There is no shortcut to learning how to keep in step with the Spirit—how to walk in the Spirit. The Spirit-ual walk is not just for ultraspiritual people. And it isn’t the property of charismatic Christians. Walking in the Spirit is the central metaphor for describing what it means to live as a Christian. Life lived according to the Spirit is not simply trying to do the right thing. Nor is it simply trying to live according to God’s Law. Life as a Christian is cooperating with the Holy Spirit in a daily walk. The person who walks according to the Spirit will in fact have the essence of the Law fulfilled in his life. God has once and for all “condemned sin in the flesh” through the atoning sacrifice of Jesus, and we have received that gift by faith. The result is that the believer in Jesus Christ is now free to live according to the Spirit. He is no longer obligated to live according to the flesh. He will become increasingly dependent upon the Holy Spirit, and any space given to things that displease God will decrease with every passing day.

I know that learning the walking side of the Christian life has been enormously important for my own growth as a man who wants to please the Lord more than anything else in life. It won’t surprise you that after God really got a hold of my heart as a young man, I was not always in tune with the idea of the Christian life as a Spirit-empowered journey. I was intensely interested in dealing with the immediate desire to reach friends with the good news and to waste no time challenging my Christian friends to live radically committed lives to Christ today. I longed to see my prayers answered soon, and felt keenly the pressing need to overcome sin in this moment. But I hadn’t yet learned the Spirit-ual walk that addresses both the concerns of this moment and the long walk of months and years of a faithful and loving relationship with the Lord.

“Walking according to the Spirit” is Paul’s shorthand description for all the other things he says about the Spirit in Romans 8. What are the kinds of things you do when you walk in the Spirit?

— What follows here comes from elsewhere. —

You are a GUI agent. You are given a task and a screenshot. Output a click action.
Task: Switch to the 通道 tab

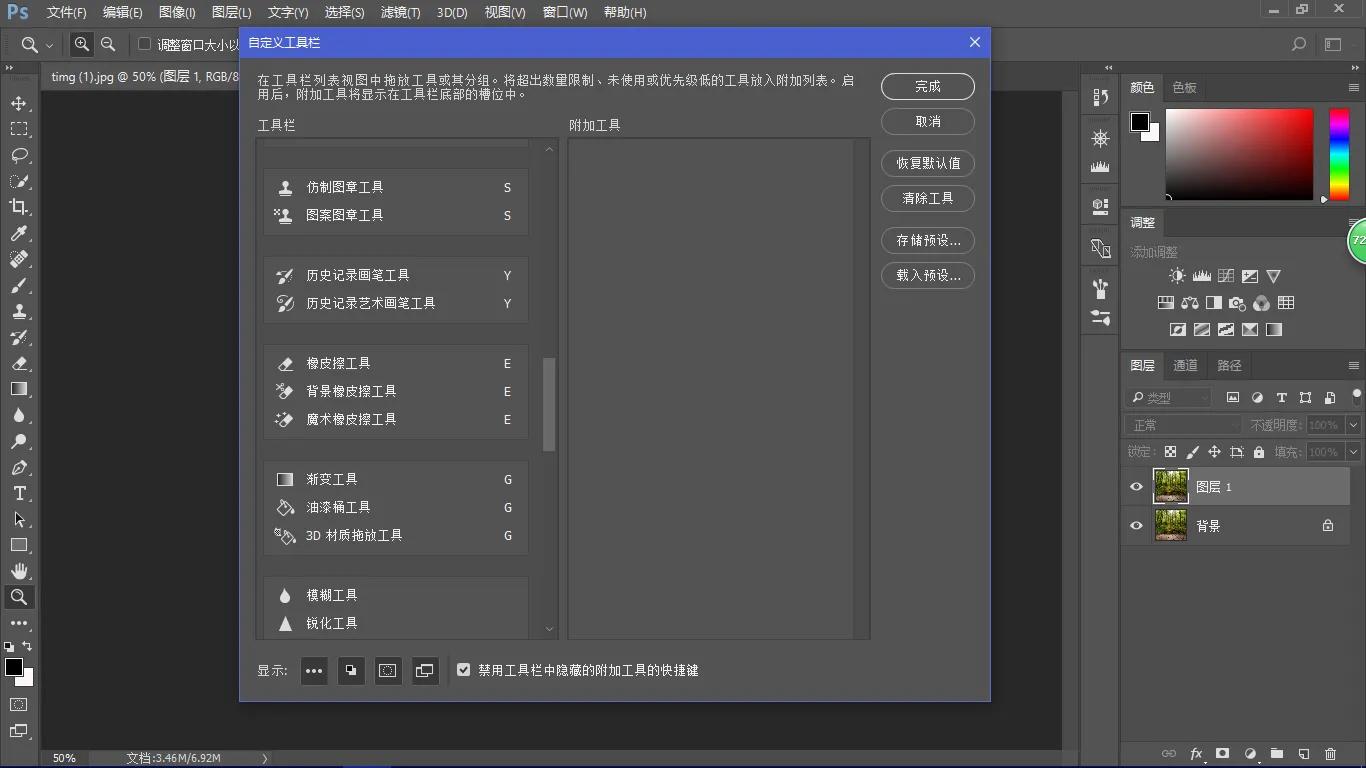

  • You set your mind on the things of the Spirit (v. 5–7)
  • You put to death the deeds of the body by the Spirit (v. 13)
  • You are led by the Spirit (v. 14)
  • You know the Fatherhood of God by the Spirit (vv. 15–17)
  • You hope in the Spirit (vv. 23–25)
  • You pray in the Spirit (vv. 26–27)

Since walking in the Spirit seems to be an all-encompassing metaphor for Christian living, it also probably includes ideas that are found in other places in Paul’s writings, such as being filled with the Spirit (Eph. 5:18), serving in the Spirit (Rom. 7:6; 15:16), and loving by the Spirit (Rom. 15:30; Gal. 5:22–23; Col. 1:8). The Spirit-ual walk should include all of these and more.